----- KUTIPAN TEKS -----
Alimul Fadhil H. Muhammad Zaini
bin Abdul Ghani al-Banjari (Guru Sekumpul) pernah menyinggung dan
menguraikan pembahasan tentang salah satu tema yang selalu aktual
diperbincangkan dalam dunia tasawuf, yakni wacana tentang ‘Nur Muhammad’
dalam salah satu pengajian beliau di Komplek al-Raudah Sekumpul
Martapura. Untuk membutiri kembali pandangan tentang Nur Muhammad
dimaksud seiring dengan peringatan haul beliau yang ke-5 tahun ini (5
Rajab 1431 H ─ 17 Juni 2010 M) berikut tulisan ini dihadirkan guna
pencerahan.
Apakah yang dimaksud dengan Nur Muhammad tersebut?
Dalam kitab Hikayat Nur Muhammad
diceritakan bahwa tubuh manusia (anak Adam) mengandungi tiga unsur,
yakni jasad, hati dan roh. Di dalam roh terdapat hakikat, di dalam
hakikat tersimpan rahasia, rahasia itulah yang dinamakan makrifah Allah.
Di dalam makrifah pula ada zat yang tidak menyerupai sesuatu pun.
Rahasia atau makrifah Allah ini dinamakan Insan Kamil. Insan Kamil dijadikan dari Nur yang melimpah dari zat Haqq Ta’ala.
Menurut riwayat, sumber cerita
tentang kejadian Nur Muhammad ini bermula dari biografi Nabi Muhammad
yang ditulis oleh Ibnu Ishaq (sejarawan Islam). Dalam biografi tersebut,
Ibnu Ishaq ada mencatat riwayat yang menyatakan bahwa Allah telah
menciptakan Nur Muhammad dan Nur itu telah diwarisi melalui generasi
nabi-nabi hingga ia sampai kepada Abdullah bin Abdul Muthalib dan turun
kepada Nabi Muhammad Saw.
Kemudian terdapat sejumlah hadis
yang menerangkan tentang Nur tersebut, antaranya, “sesungguhnya yang
mula-mula dijadikan oleh Allah adalah cahaya-ku (Nur Muhammad)………”.
Beragam pandangan terhadap hadis
ini, ada yang menyatakan maudhu’ (tertolak), dhaif (lemah), bersumber
dari falsafah Yunani, tetapi ada pula yang menyatakan bahwa riwayat
tersebut boleh diterima karenanya sanadnya bersambung.
Hadis tersebut cukup panjang
matannya dan diringkas sebagai berikut: “Dan telah meriwayatkan oleh
Abdul Razak dengan sanadnya dari Jabir bin Abdullah ra, beliau berkata:
“Ya Rasulullah, demi bapaku, engkau dan ibuku, khabarkanlah daku
berkenaan awal-awal sesuatu yang Allah telah ciptakan sebelum sesuatu!
----- ENTRI HASIL EKSTRAKSI -----
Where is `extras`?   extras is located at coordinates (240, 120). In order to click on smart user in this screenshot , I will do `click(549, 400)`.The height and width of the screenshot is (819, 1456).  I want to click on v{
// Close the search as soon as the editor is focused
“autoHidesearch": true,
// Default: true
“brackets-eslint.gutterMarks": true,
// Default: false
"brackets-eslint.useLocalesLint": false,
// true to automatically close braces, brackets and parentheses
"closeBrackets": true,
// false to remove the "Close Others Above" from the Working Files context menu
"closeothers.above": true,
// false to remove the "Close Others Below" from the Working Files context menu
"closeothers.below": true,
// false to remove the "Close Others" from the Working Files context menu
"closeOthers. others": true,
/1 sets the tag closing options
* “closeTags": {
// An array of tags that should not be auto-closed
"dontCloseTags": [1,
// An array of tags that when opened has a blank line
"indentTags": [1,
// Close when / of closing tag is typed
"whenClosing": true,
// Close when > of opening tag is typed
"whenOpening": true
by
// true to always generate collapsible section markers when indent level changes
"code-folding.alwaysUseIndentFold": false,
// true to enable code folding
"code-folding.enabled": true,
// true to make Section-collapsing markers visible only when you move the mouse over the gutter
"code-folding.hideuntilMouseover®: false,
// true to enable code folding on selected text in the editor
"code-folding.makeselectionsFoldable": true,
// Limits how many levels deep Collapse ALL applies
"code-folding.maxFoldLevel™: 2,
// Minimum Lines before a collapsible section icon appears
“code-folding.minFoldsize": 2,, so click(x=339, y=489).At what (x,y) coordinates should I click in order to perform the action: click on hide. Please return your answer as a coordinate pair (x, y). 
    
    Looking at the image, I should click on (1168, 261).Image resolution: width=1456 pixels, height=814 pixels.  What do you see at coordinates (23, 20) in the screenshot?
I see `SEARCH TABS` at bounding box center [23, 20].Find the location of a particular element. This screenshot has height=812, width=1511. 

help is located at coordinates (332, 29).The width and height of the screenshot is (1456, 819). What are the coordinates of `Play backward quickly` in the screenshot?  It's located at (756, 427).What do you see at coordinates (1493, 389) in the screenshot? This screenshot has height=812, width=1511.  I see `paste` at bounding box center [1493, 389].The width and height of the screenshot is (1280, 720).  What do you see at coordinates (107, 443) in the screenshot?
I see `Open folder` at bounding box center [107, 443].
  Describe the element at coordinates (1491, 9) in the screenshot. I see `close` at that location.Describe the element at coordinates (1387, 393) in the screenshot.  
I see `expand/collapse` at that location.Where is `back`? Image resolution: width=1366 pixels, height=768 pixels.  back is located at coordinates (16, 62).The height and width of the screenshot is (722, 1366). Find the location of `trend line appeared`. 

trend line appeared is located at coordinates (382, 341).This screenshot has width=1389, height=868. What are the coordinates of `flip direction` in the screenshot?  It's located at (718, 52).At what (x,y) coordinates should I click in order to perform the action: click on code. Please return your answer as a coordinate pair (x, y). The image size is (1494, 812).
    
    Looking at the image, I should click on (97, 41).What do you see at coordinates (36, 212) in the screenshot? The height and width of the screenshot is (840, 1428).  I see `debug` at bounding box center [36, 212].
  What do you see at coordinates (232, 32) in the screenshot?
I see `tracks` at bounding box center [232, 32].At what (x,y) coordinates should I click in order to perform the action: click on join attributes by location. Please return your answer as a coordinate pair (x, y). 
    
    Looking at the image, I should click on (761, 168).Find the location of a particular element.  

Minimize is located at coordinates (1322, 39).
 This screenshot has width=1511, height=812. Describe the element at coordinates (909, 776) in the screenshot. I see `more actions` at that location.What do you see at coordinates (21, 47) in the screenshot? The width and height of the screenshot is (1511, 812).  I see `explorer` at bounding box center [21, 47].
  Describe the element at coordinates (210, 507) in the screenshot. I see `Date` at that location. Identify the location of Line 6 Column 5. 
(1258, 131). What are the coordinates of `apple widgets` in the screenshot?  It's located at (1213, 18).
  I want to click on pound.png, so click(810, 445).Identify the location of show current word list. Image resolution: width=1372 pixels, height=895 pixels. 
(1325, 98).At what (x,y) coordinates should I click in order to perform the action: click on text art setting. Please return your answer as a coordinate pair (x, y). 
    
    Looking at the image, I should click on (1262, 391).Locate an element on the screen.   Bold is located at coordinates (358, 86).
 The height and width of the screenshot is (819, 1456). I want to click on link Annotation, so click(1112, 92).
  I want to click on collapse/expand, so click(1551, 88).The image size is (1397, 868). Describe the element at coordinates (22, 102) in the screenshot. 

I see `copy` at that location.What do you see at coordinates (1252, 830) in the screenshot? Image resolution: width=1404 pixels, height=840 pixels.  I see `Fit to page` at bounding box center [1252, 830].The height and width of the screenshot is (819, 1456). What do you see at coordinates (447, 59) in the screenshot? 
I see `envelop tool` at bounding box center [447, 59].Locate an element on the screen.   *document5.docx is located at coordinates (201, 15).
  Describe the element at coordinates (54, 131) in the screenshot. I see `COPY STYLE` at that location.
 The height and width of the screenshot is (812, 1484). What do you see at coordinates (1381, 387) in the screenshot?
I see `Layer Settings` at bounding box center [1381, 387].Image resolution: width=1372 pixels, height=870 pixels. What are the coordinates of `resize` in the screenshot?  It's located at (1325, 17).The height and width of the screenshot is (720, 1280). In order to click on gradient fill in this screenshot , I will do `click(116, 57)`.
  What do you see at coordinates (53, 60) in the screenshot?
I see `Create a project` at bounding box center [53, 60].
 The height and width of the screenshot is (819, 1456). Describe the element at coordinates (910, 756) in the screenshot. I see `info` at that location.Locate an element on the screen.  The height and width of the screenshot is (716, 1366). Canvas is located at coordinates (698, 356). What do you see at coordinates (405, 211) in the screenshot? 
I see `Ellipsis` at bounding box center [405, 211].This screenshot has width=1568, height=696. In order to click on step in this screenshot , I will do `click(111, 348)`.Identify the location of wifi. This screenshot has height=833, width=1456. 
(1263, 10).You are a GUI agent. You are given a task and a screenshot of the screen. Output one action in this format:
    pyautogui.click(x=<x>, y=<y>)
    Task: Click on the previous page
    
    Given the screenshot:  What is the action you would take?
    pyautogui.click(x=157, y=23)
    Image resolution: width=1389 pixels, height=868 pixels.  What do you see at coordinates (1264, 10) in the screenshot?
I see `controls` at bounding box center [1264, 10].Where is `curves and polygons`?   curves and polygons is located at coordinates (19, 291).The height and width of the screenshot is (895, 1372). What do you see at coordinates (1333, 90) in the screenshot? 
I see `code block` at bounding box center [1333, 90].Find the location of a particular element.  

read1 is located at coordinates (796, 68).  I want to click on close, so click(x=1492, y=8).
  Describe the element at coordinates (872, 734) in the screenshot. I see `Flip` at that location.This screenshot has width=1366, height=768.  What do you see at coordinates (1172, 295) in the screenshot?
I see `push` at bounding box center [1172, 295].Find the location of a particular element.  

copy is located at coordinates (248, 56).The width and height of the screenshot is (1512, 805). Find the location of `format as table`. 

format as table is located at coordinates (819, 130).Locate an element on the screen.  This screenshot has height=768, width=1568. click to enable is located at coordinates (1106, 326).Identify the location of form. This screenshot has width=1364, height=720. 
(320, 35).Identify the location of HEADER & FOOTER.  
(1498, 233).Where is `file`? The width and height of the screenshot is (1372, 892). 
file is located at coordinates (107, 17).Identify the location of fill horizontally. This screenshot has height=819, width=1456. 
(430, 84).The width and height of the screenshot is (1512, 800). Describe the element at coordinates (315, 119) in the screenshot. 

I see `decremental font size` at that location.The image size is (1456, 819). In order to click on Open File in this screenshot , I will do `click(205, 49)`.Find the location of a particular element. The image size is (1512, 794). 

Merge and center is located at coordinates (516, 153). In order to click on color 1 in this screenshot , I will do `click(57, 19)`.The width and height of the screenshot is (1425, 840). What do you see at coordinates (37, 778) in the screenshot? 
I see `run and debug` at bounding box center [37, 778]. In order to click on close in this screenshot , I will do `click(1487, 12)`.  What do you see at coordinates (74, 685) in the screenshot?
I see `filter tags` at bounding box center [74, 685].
-----
→ PETUNJUK PENGERJAAN:
1: Sebutkan semua unsur tubuh manusia yang disebutkan dalam teks tentang Nur Muhammad.
2: Menurut teks tentang Nur Muhammad, siapa penulis biografi Nabi Muhammad yang menjadi awal sumber cerita tentang kejadian Nur Muhammad?
3: Lanjutkan teks tentang Nur Muhammad mulai dari kalimat terakhirnya.

→ JAWABAN BERURUTAN:
1: Jasad, hati, dan roh.

2: Ibnu Ishaq, seorang sejarawan Islam.

3:
Bersabda Nabi Saw: “Ya Jabir, sesungguhnya Allah menciptakan sebelum
sesuatu, Nur Nabi-mu daripada Nur-Nya’.
Maka jadilah Nur tersebut
berkeliling dengan Qudrat-Nya sekira-kira yang dihendaki Allah. Padahal
tiada pada waktu itu lagi sesuatu pun; tidak ada lauh mahfuzh, qalam,
sorga, neraka, Malaikat, langit, bumi, matahari, bulan, jin dan manusia;
tiada apa-apa yang diciptakan, kecuali Nur ini.
Dari nur inilah kemudian
diciptakan-Nya qalam, lauh mahfuzh dan Arsy. Allah kemudian
memerintahkan qalam untuk menulis, dan qalam bertanya, “Ya Allah, apa
yang harus saya tulis?” Allah berfirman: “Tulislah La ilaha illallah
Muhammad Rasulullah.” Atas perintah itu qalam berseru: “Oh, betapa
sebuah nama yang indah dan agung Muhammad itu, bahwa dia disebut bersama
Asma-Mu yang Suci, ya Allah.” Allah kemudian berkata, “Wahai qalam,
jagalah kelakuanmu ! Nama ini adalah nama kekasih-Ku, dari Nur-nya Aku
menciptakan arsy, qalam dan lauh mahfuzh; kamu, juga diciptakan dari
Nur-nya. Jika bukan karena dia, Aku tidak akan menciptakan apa pun.”
Ketika Allah telah mengatakan
kalimat tersebut, qalam itu terbelah dua karena takutnya akan Allah dan
tempat dari mana kata-katanya tadi keluar menjadi tertutup, sehingga
sampai dengan hari ini ujung nya tetap terbelah dua dan tersumbat,
sehingga dia tidak menulis, sebagai tanda dari rahasia ilahiah yang
agung.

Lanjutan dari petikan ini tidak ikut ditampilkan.